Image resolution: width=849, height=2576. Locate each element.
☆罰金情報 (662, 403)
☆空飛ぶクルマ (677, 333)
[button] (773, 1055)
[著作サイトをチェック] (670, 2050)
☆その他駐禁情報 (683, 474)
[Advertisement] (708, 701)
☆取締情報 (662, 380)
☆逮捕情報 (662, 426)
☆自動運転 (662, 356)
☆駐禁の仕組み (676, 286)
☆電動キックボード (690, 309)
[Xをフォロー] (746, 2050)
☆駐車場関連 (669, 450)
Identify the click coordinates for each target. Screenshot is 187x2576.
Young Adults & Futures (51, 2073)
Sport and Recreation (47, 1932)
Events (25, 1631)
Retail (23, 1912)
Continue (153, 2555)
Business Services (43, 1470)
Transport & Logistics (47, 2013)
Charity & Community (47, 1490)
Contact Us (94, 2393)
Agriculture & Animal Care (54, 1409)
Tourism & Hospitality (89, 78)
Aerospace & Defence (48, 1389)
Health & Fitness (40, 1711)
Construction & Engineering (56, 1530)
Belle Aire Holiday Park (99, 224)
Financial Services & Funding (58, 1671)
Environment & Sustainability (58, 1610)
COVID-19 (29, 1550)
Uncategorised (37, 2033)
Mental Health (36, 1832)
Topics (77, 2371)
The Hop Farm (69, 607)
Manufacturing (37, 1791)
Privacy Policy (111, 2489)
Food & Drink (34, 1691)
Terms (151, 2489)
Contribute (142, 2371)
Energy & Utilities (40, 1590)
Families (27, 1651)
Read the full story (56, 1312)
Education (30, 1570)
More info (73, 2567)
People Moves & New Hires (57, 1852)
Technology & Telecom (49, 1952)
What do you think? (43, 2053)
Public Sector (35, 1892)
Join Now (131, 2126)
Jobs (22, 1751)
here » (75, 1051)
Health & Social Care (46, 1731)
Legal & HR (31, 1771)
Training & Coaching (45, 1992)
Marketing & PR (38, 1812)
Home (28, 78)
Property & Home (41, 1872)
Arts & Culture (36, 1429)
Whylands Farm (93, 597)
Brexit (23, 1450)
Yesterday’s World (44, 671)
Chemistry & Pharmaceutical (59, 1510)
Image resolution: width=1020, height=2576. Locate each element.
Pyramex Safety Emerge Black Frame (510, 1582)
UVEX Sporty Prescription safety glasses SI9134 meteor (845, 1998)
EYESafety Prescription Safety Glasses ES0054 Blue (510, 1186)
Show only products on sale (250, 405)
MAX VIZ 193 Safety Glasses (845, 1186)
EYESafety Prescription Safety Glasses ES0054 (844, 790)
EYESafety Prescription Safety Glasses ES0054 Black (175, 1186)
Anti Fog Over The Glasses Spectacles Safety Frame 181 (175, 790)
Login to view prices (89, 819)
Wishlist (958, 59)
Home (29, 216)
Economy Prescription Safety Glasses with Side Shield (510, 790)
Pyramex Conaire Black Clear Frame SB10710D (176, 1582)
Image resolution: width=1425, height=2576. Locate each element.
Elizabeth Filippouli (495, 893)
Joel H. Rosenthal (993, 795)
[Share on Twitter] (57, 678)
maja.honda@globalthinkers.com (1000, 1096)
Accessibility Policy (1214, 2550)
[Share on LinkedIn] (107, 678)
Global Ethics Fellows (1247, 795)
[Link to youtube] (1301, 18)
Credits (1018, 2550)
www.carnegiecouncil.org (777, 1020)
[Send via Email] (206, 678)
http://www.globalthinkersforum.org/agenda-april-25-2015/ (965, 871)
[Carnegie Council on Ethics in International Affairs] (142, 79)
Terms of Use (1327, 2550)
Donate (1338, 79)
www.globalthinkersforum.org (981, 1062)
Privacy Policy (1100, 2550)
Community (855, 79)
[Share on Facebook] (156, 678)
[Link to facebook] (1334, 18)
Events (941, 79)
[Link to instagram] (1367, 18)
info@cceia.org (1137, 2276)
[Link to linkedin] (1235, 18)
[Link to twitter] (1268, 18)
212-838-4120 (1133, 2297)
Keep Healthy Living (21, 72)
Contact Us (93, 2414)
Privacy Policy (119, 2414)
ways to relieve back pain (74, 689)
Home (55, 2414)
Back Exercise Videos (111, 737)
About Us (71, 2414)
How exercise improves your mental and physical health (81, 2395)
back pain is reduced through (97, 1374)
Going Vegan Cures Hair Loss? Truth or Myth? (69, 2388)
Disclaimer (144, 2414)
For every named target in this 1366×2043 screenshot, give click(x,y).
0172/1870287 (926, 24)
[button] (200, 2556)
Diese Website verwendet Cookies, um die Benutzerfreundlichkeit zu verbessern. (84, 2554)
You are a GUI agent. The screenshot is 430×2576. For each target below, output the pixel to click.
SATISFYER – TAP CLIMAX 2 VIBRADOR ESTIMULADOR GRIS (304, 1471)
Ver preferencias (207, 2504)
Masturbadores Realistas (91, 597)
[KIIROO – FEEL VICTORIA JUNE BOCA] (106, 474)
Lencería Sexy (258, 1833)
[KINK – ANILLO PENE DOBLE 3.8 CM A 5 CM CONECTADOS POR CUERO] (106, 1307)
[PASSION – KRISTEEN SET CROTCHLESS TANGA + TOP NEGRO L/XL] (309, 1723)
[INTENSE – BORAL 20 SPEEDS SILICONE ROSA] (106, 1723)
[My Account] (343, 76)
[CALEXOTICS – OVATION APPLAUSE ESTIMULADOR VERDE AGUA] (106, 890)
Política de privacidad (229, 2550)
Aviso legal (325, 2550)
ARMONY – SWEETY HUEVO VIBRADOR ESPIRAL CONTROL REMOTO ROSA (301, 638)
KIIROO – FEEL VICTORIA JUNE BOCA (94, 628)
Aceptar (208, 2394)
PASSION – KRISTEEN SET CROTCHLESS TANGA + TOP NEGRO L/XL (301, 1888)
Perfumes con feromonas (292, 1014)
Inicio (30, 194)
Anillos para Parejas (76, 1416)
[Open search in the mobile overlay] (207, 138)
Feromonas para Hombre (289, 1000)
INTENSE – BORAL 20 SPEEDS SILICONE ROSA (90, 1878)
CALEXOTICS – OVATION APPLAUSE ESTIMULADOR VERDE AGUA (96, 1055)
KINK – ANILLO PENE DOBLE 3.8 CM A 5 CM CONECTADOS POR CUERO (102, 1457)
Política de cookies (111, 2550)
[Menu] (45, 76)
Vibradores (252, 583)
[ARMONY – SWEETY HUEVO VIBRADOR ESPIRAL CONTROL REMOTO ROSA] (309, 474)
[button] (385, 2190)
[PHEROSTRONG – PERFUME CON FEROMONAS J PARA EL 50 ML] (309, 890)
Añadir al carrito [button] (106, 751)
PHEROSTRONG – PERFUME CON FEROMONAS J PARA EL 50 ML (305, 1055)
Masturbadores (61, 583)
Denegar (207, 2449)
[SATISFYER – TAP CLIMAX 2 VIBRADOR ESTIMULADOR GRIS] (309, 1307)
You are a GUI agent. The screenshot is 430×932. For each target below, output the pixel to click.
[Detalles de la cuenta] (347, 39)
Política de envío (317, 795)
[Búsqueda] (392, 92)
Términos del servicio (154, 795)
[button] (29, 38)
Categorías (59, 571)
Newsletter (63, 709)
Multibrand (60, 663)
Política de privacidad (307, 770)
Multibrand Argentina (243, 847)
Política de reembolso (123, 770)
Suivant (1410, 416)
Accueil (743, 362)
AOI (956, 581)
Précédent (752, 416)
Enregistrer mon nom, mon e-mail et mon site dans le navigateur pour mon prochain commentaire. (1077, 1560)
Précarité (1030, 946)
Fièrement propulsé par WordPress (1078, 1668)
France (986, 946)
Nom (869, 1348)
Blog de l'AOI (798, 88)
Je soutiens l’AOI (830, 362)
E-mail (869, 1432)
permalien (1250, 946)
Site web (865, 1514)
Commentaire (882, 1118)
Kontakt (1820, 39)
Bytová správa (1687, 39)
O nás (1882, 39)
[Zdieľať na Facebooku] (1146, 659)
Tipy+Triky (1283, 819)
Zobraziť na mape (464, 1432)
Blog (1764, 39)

> WHAT YOU SHOULD DO: Could you restate word for word the lines above, from the one that contains "CALEXOTICS – OVATION APPLAUSE ESTIMULADOR VERDE AGUA (96, 1055)" through the one that contains "Denegar (207, 2449)", and no others?

> YOUR SOLUTION:
CALEXOTICS – OVATION APPLAUSE ESTIMULADOR VERDE AGUA (96, 1055)
KINK – ANILLO PENE DOBLE 3.8 CM A 5 CM CONECTADOS POR CUERO (102, 1457)
Política de cookies (111, 2550)
[Menu] (45, 76)
Vibradores (252, 583)
[ARMONY – SWEETY HUEVO VIBRADOR ESPIRAL CONTROL REMOTO ROSA] (309, 474)
[button] (385, 2190)
[PHEROSTRONG – PERFUME CON FEROMONAS J PARA EL 50 ML] (309, 890)
Añadir al carrito [button] (106, 751)
PHEROSTRONG – PERFUME CON FEROMONAS J PARA EL 50 ML (305, 1055)
Masturbadores (61, 583)
Denegar (207, 2449)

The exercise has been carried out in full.